Smile Guide: RESTful FHIR
What to Expect
🕘 Reading time = 20 minutes
This document is intended to teach you about FHIR’s RESTful API. By the end of this guide, you’ll be able to:
1. Identify the different parts that form a basic query
2. Describe the different parts of a query result
3. Create and execute FHIR queries
4. Customize FHIR queries with modifiers and custom parameters
You’ll be relieved to know you don’t need to be a coding expert to understand REST and use it successfully. This document will cover some of the basics of RESTful FHIR and coding techniques. While performing the exercises in this document, you will gain valuable experience in creating and executing queries against any FHIR repository—from the basics to many advanced features.
This is an interactive document and, as such, you should have access to a FHIR server—either your own, or reading how to access Smile Digital Health’s playground. By the end of this document, you should be comfortable searching, accessing and manipulating FHIR data.
Welcome to the world of FHIR. We hope you enjoy your journey!
Note: If you already understand REST basics jump to “Exercises” on page 11.
What Is REST?
API’s are application programming interfaces. REST (Representational State Transfer) is an API coding style designed to provide easy uniform standards across the internet (More Information can be found here). RESTful systems are characterized by how they separate client and server requests. In RESTful API’s, server implementations and client implementations can be done independently. In common practice, this means clients can take advantage of a server’s data and methods (functions) without knowing the inner-workings of the server. For example, Google Maps publishes APIs with which any third-party client can interact. FHIR uses REST to expose and manipulate FHIR resources.
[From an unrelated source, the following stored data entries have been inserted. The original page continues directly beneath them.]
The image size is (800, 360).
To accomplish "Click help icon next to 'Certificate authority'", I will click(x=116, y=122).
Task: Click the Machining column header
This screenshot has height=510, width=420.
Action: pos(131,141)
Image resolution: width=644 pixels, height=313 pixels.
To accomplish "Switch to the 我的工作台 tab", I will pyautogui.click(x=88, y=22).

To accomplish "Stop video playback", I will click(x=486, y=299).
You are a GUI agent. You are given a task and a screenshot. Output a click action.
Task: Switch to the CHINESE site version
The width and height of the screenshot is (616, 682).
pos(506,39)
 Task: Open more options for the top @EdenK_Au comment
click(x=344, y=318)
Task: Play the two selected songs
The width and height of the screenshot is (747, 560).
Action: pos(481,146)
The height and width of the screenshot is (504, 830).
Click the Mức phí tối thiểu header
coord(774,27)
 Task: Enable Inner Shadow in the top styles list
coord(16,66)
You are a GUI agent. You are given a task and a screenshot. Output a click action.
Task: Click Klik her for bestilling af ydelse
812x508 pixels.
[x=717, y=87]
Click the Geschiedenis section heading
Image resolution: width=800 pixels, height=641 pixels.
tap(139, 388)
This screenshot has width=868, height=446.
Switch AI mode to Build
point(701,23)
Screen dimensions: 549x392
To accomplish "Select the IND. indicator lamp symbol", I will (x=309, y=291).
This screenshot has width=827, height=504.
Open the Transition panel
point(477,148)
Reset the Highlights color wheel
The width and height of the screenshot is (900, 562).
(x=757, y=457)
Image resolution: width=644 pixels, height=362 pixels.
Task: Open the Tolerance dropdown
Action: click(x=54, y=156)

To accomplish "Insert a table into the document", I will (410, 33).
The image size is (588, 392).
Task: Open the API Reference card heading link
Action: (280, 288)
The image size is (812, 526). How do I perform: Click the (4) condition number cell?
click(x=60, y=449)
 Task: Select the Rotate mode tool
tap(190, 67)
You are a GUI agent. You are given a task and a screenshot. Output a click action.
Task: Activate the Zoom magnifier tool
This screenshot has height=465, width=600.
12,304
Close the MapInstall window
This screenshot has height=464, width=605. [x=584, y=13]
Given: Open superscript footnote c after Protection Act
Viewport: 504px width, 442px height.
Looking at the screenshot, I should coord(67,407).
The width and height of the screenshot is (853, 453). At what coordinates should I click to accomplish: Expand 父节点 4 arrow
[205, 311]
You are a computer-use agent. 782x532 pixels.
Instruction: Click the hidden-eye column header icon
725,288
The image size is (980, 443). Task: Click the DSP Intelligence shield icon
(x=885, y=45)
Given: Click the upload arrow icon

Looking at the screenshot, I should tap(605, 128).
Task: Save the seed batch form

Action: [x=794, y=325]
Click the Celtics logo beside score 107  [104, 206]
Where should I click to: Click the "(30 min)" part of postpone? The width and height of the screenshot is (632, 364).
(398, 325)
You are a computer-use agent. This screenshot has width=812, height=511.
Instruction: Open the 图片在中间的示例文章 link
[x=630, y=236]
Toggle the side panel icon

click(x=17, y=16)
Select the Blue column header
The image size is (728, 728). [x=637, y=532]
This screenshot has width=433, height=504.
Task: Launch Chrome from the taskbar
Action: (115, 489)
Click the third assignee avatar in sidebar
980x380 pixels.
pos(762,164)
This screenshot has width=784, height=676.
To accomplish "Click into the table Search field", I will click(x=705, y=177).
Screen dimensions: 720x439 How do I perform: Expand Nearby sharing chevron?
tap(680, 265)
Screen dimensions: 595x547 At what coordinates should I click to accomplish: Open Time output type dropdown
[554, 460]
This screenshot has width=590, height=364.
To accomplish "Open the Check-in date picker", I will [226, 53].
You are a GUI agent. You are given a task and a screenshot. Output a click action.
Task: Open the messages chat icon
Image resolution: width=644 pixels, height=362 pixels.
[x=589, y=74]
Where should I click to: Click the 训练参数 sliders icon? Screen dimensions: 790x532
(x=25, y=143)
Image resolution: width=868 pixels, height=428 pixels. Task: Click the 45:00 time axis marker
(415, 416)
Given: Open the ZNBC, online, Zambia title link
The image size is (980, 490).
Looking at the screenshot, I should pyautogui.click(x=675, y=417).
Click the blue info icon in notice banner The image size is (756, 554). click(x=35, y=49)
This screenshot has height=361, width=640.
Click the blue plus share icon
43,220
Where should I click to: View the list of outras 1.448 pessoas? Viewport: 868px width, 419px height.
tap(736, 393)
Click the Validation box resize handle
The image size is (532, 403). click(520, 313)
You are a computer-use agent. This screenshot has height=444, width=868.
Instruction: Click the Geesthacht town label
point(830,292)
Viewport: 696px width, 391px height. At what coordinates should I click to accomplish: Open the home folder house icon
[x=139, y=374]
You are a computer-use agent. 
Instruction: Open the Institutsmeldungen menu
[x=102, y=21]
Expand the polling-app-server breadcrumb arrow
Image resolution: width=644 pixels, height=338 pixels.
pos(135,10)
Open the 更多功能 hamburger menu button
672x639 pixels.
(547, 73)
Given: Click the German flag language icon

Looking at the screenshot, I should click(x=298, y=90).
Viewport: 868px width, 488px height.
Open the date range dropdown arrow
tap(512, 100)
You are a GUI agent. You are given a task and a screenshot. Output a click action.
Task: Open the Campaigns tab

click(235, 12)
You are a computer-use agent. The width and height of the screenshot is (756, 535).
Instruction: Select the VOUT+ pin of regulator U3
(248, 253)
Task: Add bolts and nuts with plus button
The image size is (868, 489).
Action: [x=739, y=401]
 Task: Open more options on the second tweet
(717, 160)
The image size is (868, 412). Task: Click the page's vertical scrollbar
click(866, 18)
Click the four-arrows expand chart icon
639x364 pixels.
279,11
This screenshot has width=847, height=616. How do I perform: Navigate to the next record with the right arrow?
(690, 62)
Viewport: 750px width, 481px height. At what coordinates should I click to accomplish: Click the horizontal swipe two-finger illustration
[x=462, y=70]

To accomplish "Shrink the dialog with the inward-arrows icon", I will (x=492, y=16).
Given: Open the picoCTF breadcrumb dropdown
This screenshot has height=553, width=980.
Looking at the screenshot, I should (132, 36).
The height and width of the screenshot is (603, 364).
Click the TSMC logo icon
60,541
For a beginner’s guide on REST, check out this video: What Is a RESTful API?
Figure 1: Overview of RESTful client-server interaction
The following are required:
It’s useful if Smile is already installed. If it’s not installed, check out this guide. Throughout this tutorial, we’ll be using the open source endpoint http://hapi.fhir.org/baseR4 which does not necessarily require a local instance of Smile running.
It’s assumed that there’s an understanding of Smile
Either Postman or Insomnia are downloaded and the reader has experience using the application. This document will use Postman for all the query examples. However, you can use Insomnia instead. Postman and Insomnia are API clients that make it easy for developers to create, share, test and document restful APIs.